** Opening EXERCISE DATA block **
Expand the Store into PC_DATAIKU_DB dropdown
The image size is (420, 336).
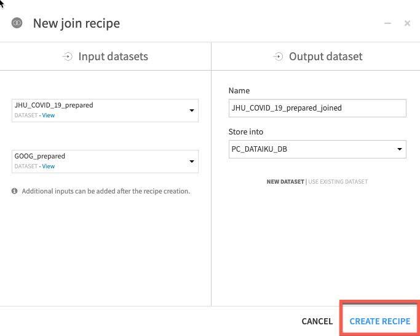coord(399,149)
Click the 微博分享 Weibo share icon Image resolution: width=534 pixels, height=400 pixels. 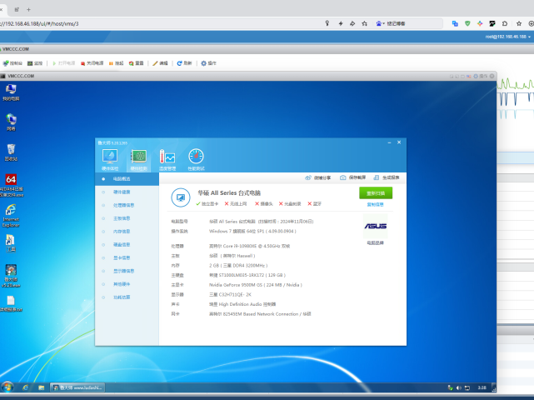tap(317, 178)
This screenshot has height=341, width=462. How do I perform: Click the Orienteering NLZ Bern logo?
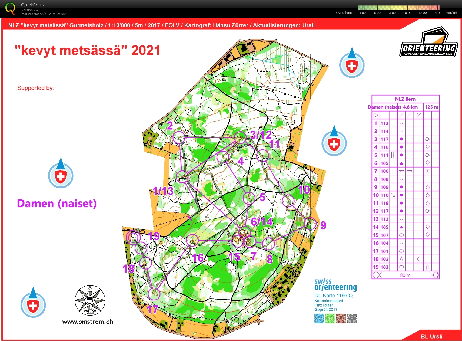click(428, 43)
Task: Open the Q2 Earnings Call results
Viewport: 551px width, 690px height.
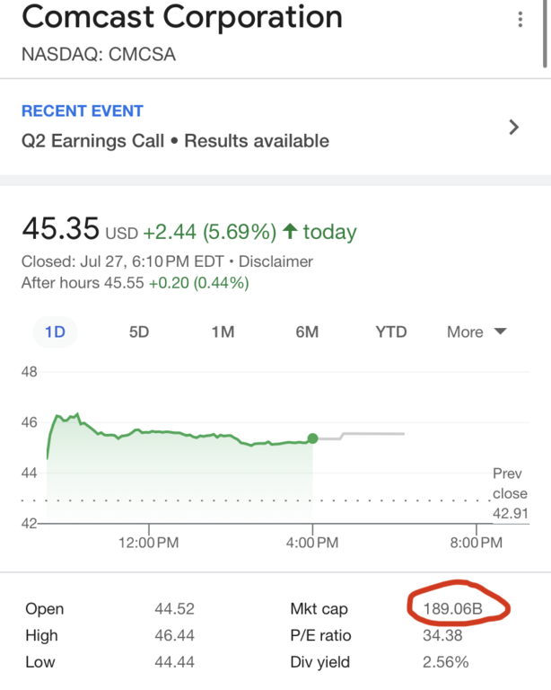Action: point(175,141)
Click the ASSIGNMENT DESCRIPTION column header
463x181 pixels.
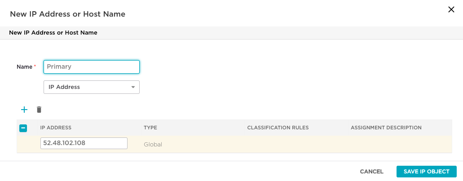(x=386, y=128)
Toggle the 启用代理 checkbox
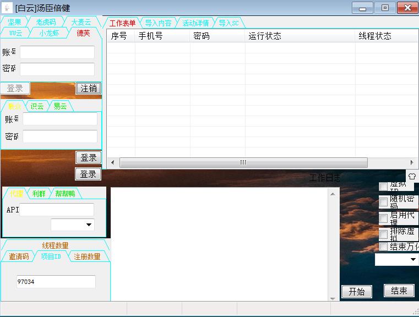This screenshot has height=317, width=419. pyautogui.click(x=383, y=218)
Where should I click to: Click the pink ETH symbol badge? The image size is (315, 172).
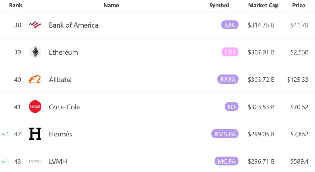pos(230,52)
** Closing EXERCISE DATA block **
** Opening EXERCISE DATA block **
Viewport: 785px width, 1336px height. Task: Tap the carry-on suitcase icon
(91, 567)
** Closing EXERCISE DATA block **
### GOAL OF THE EXERCISE
What is needed is an exact copy of the lines above from the one with "This screenshot has height=341, width=462." to the one with "Click the ASSIGNMENT", both ends kept, and nothing more; please leave the pictures out.

### RESULT OF THIS TASK
This screenshot has height=341, width=462. How do I perform: Click the Orienteering NLZ Bern logo?
click(428, 43)
Task: Open the Q2 Earnings Call results
Viewport: 551px width, 690px height.
Action: point(175,141)
Click the ASSIGNMENT DESCRIPTION column header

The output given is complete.